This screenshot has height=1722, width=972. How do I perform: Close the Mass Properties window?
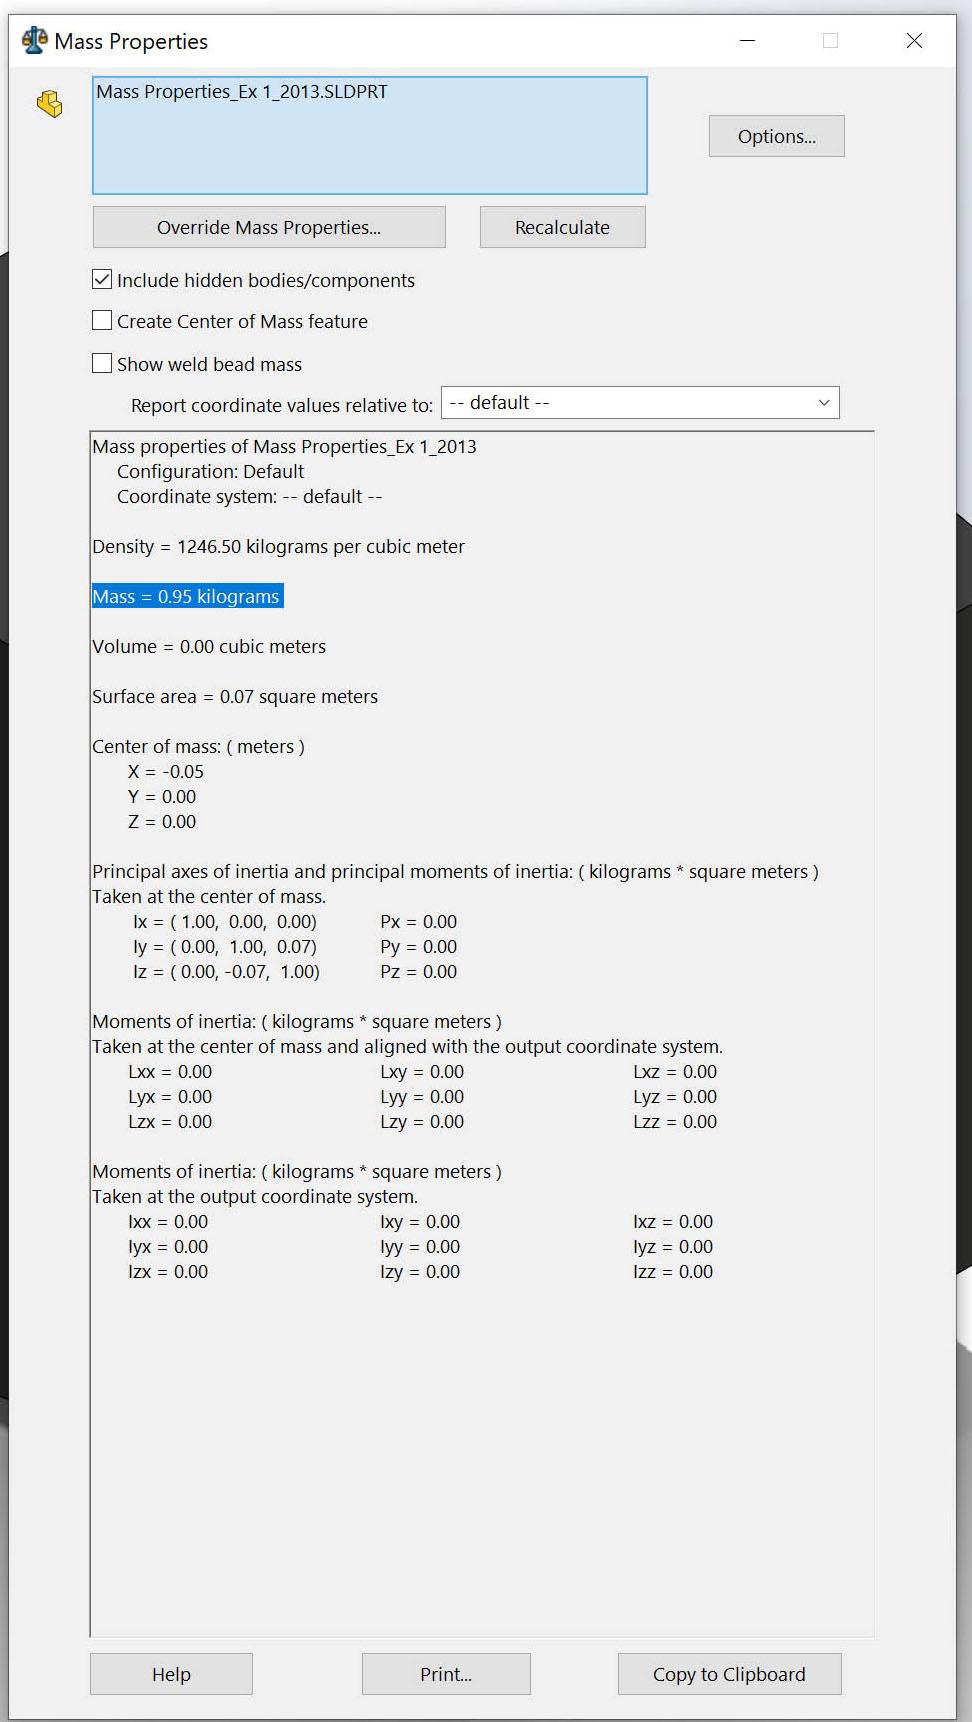point(914,41)
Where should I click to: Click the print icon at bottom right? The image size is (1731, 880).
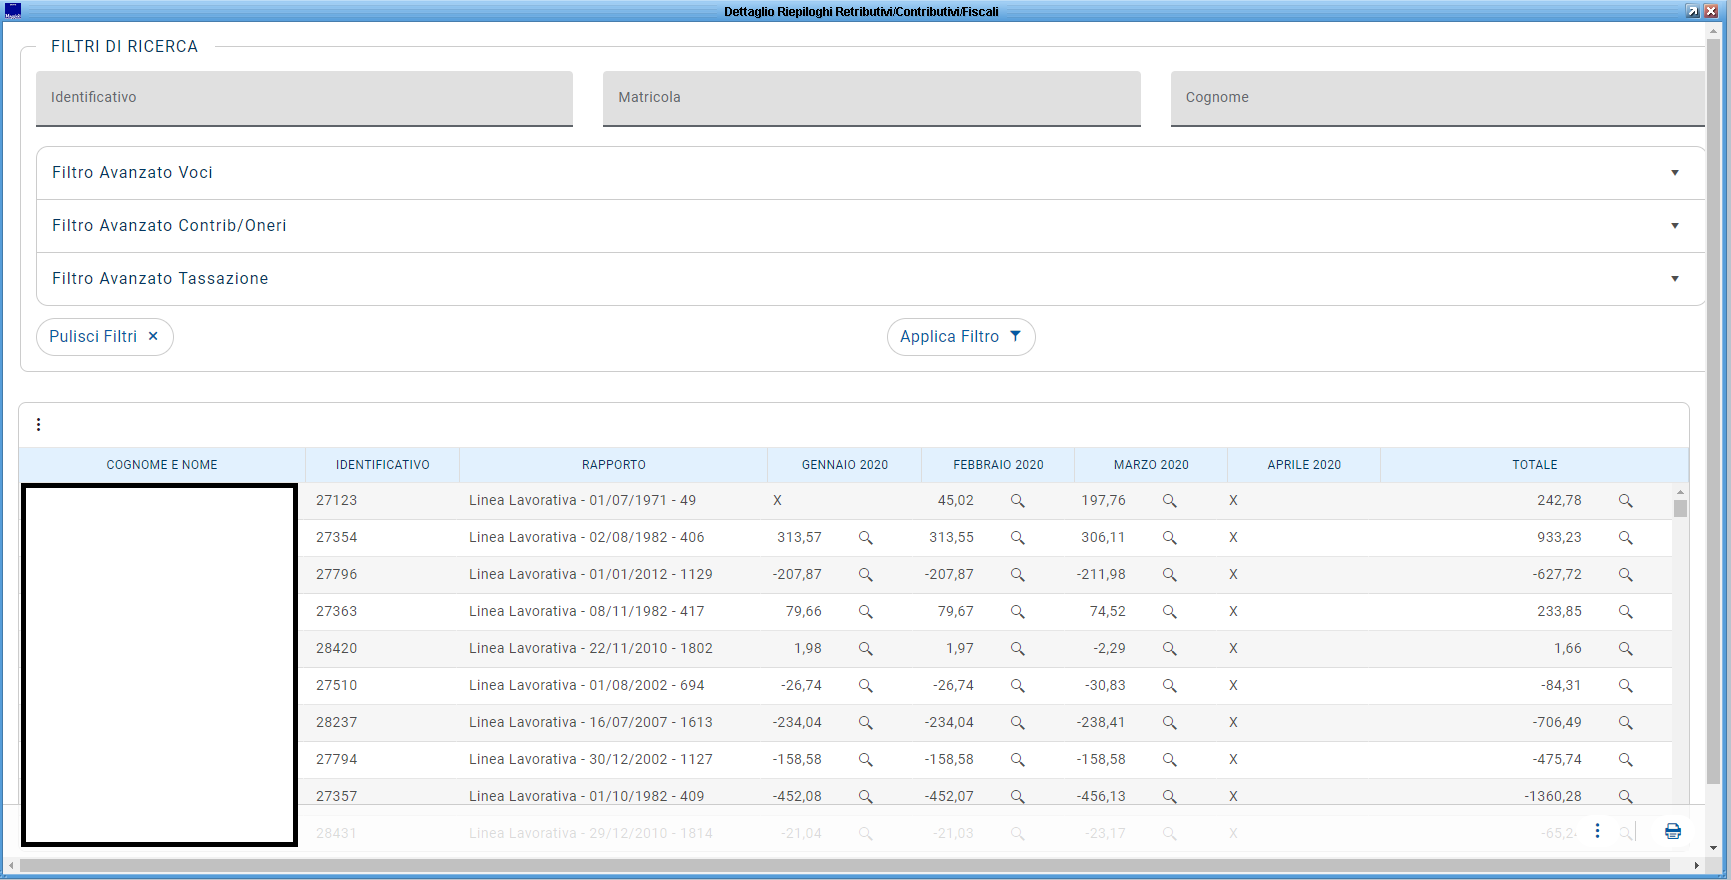pyautogui.click(x=1672, y=831)
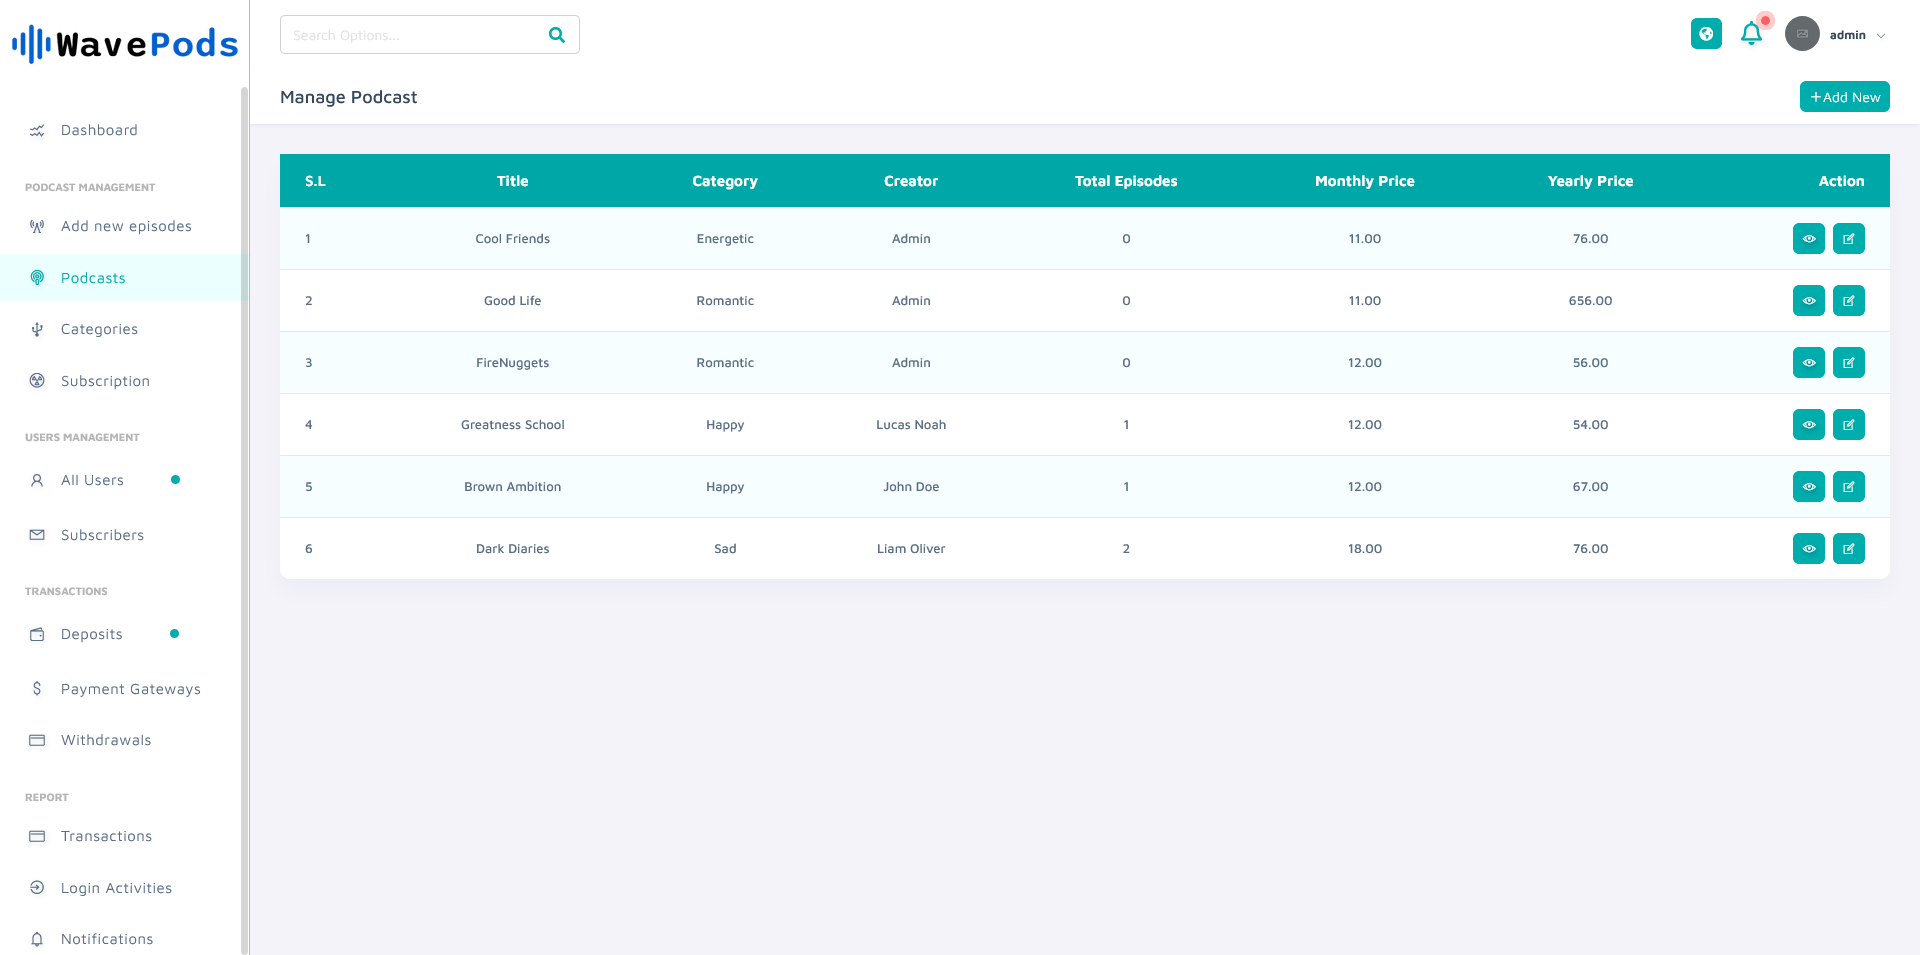Click the sidebar vertical scrollbar
Viewport: 1920px width, 955px height.
[244, 500]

▶ _TASK BRIEF_
Only the lines from the one containing "Where should I" through the end of the listing above should be reproduced, exactly as they stand. Leave the pictures out.

▶ _EXERCISE RESPONSE_
Where should I click to: Click the print icon at bottom right? The image size is (1731, 880).
pyautogui.click(x=1672, y=831)
Click the sidebar vertical scrollbar
Viewport: 1920px width, 955px height.
[244, 500]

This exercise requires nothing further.